### PROVIDED MATERIAL:
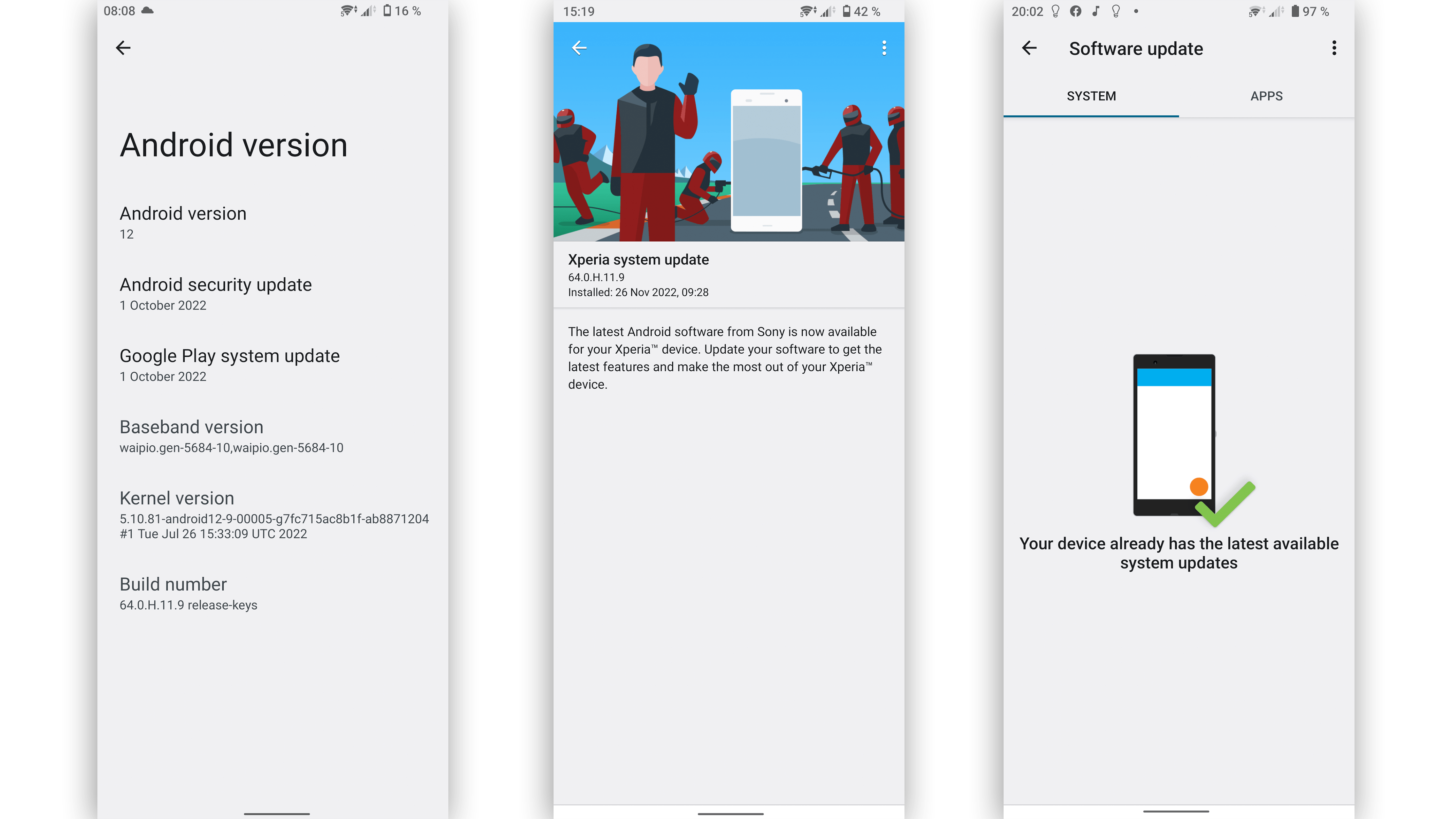This screenshot has height=819, width=1456.
Task: Click the Wi-Fi icon in the middle status bar
Action: point(806,10)
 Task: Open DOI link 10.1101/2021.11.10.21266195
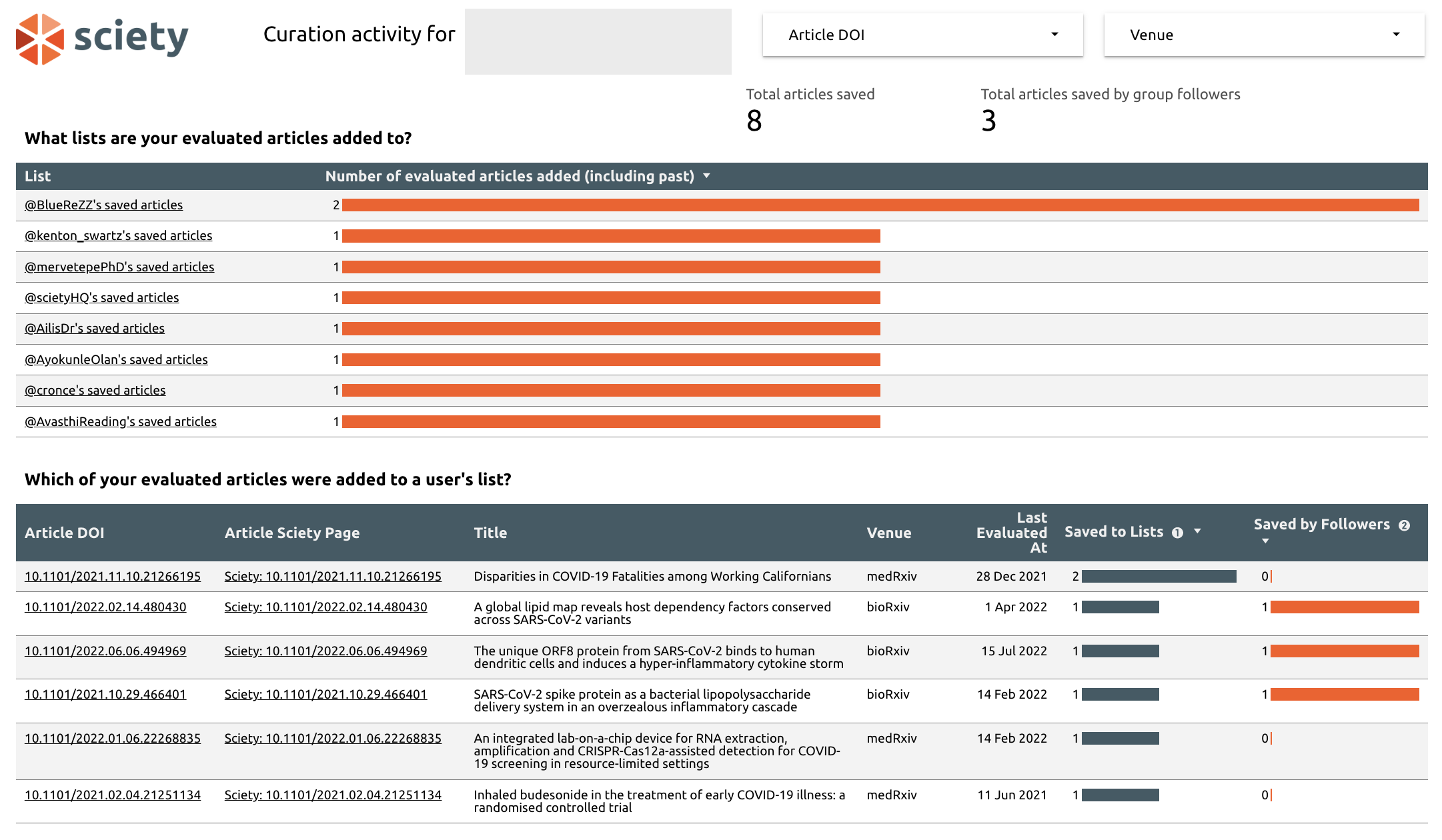click(112, 576)
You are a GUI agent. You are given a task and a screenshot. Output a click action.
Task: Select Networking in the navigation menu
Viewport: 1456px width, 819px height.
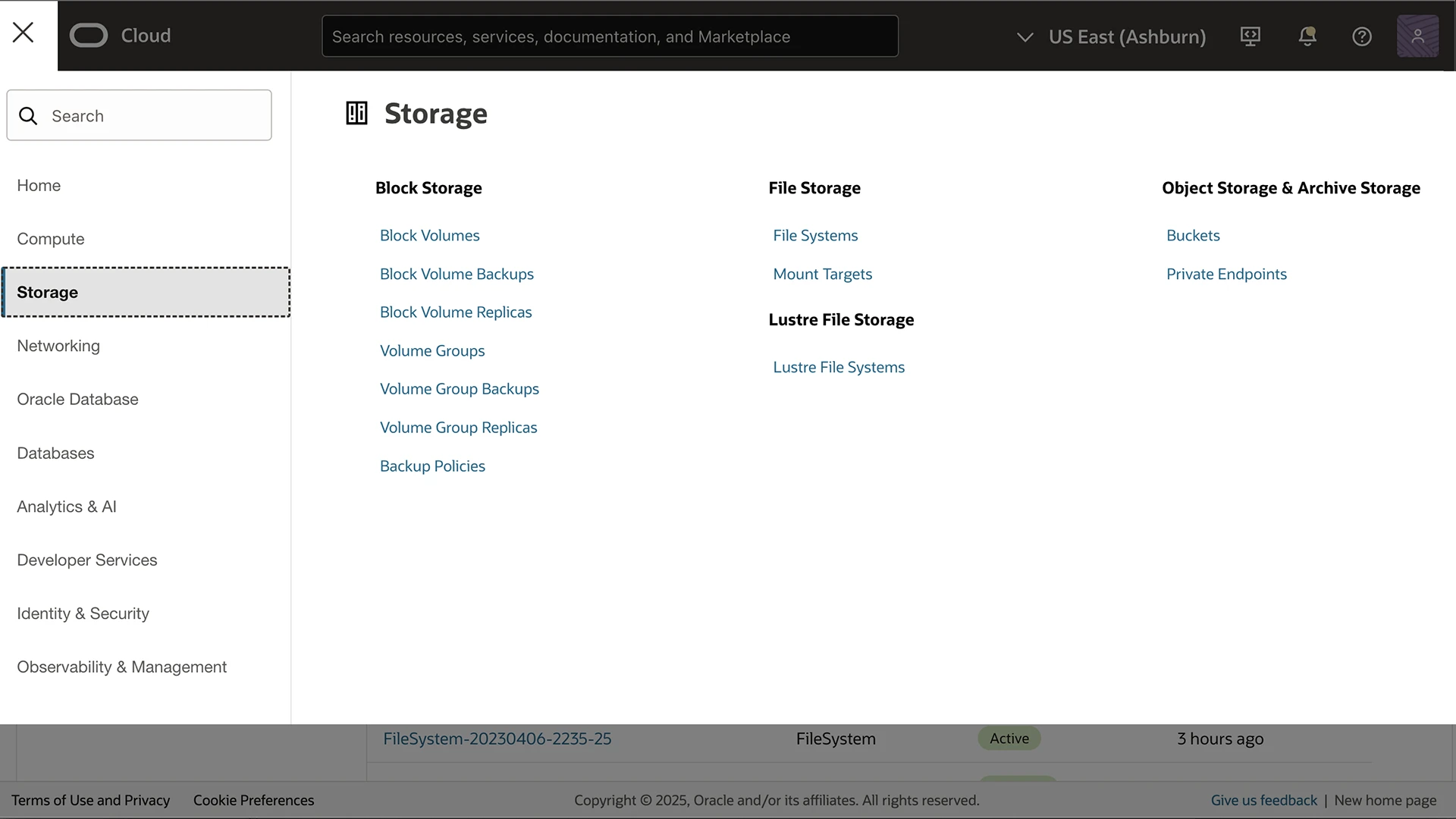58,346
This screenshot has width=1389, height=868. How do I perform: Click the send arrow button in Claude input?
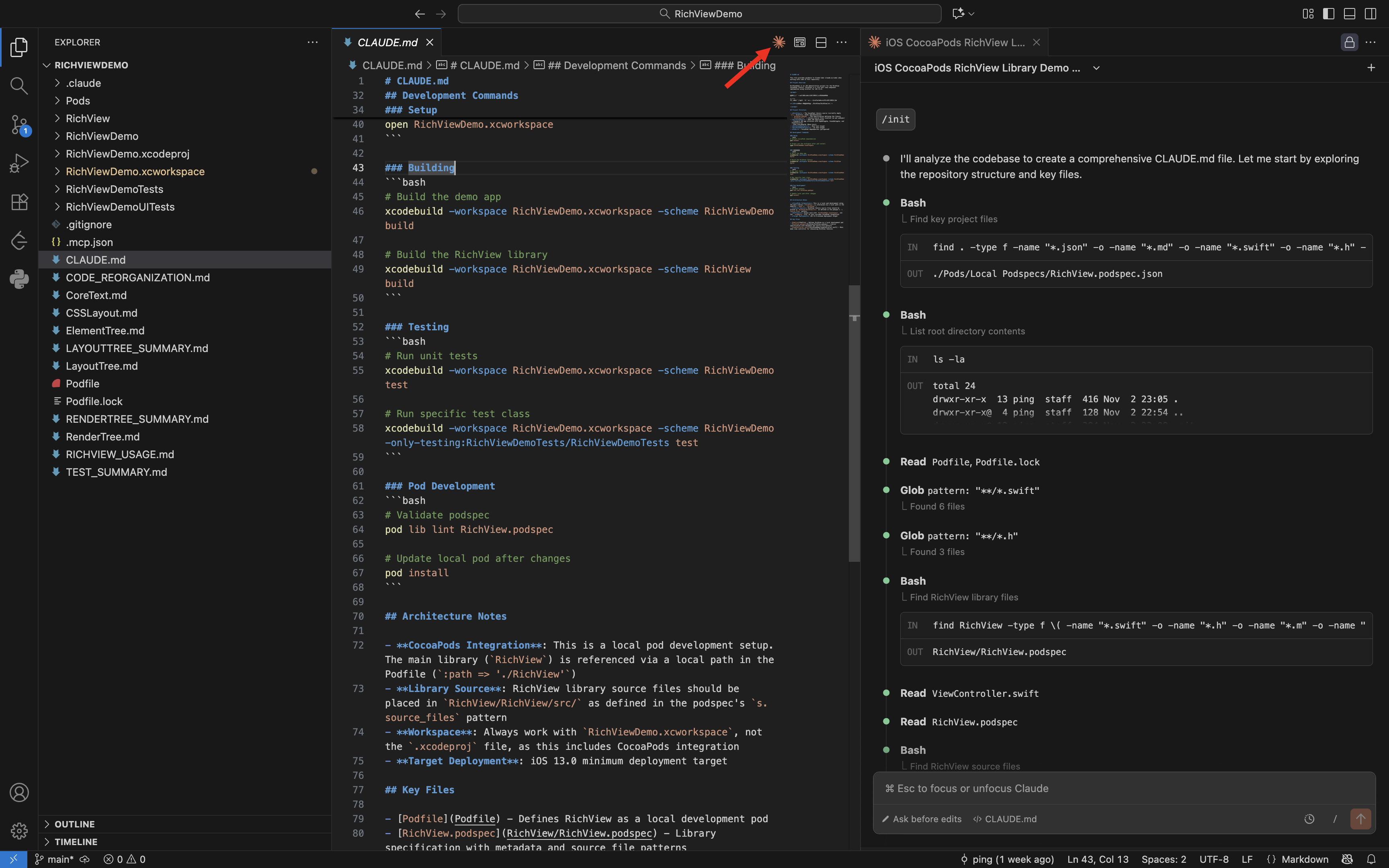point(1360,819)
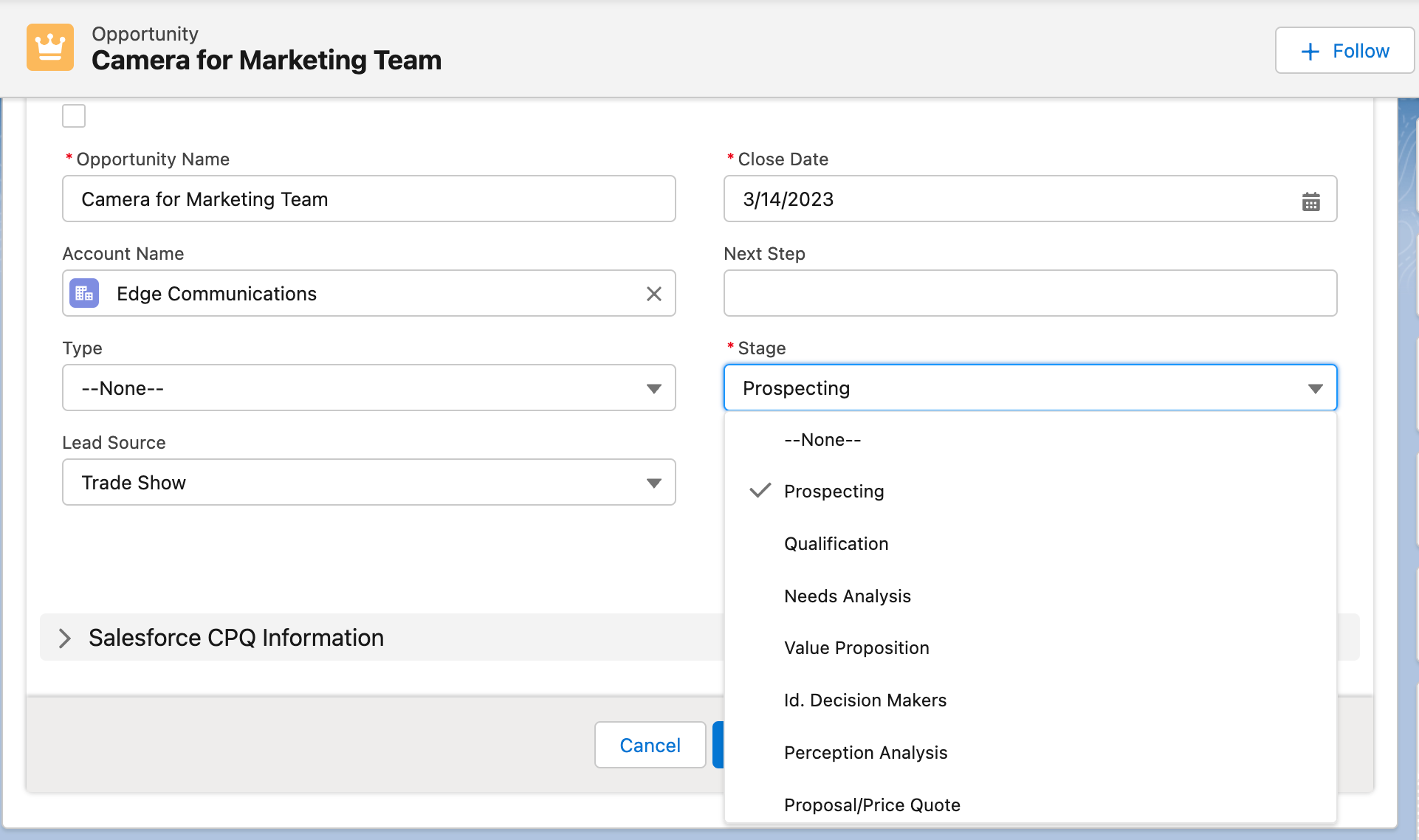This screenshot has height=840, width=1419.
Task: Check the checkbox above Opportunity Name
Action: [x=74, y=115]
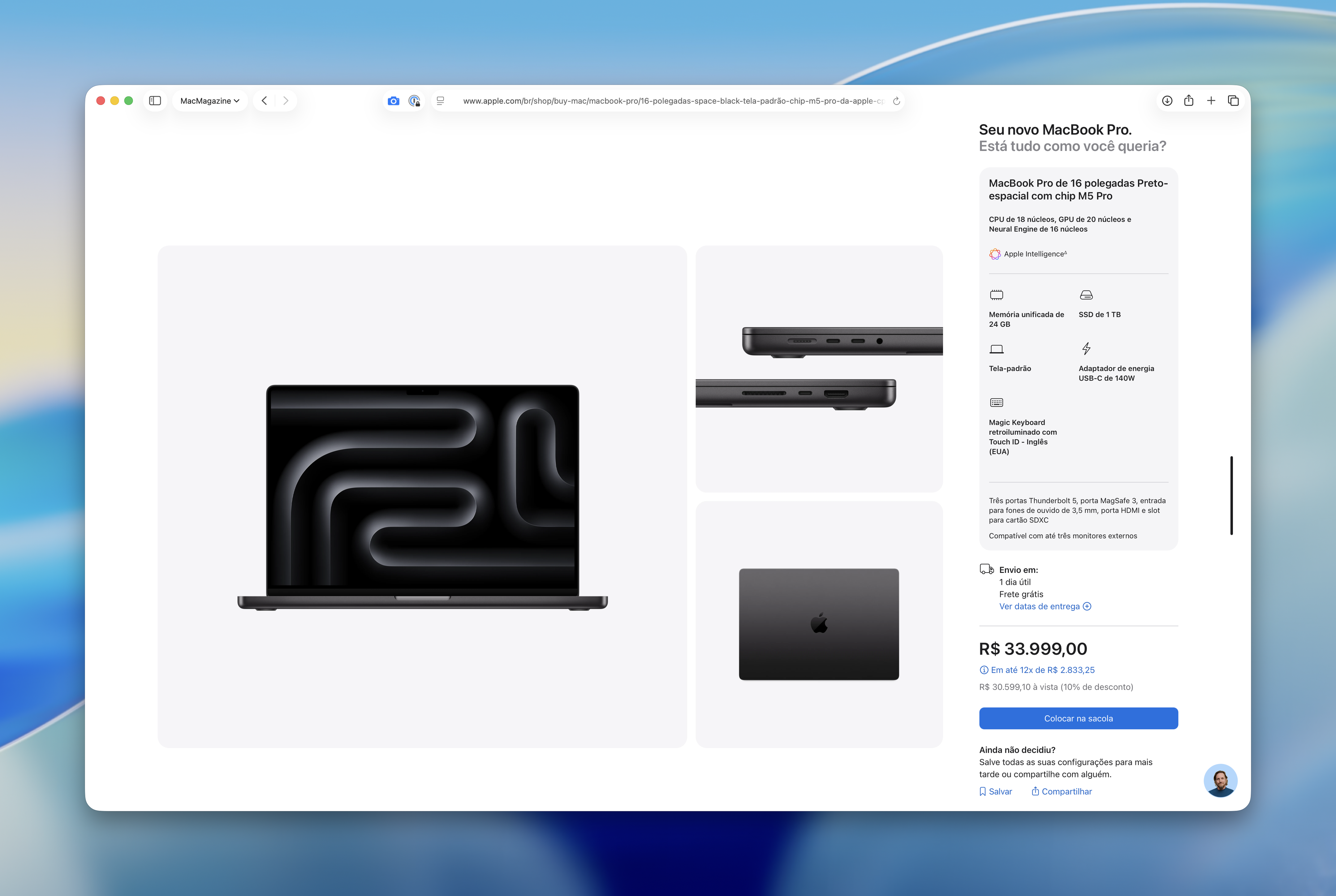Show the tab overview
Image resolution: width=1336 pixels, height=896 pixels.
(x=1233, y=100)
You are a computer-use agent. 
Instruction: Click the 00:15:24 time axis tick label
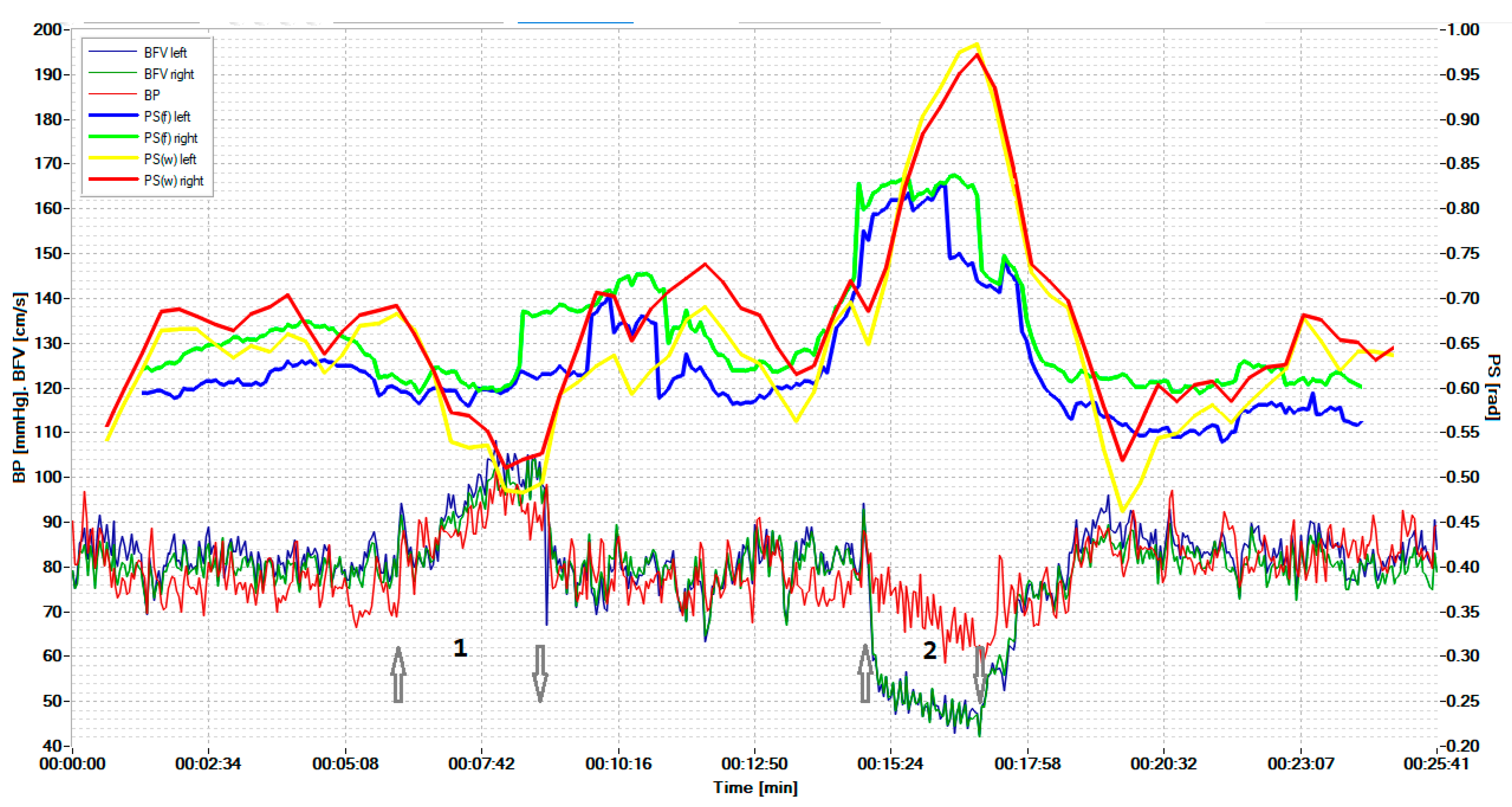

### WHAT TO WORK ON:
Starting at the line that holds "You are a GUI" and stopping at the last line of the listing above, write out each line exactly as it appears, and omit the pictures.

### REPLY TO THE EXERCISE:
You are a GUI agent. You are given a task and a screenshot. Output a click action.
Task: Select Networking in the navigation menu
Viewport: 1456px width, 819px height.
58,346
This screenshot has width=1389, height=868. How do I perform: Click the send arrow button in Claude input?
point(1360,819)
This screenshot has height=840, width=1419.
Task: Check the checkbox above Opportunity Name
Action: [x=74, y=115]
Show the tab overview
Image resolution: width=1336 pixels, height=896 pixels.
(x=1233, y=100)
You are a computer-use agent. 
Instruction: Click the 00:15:24 time axis tick label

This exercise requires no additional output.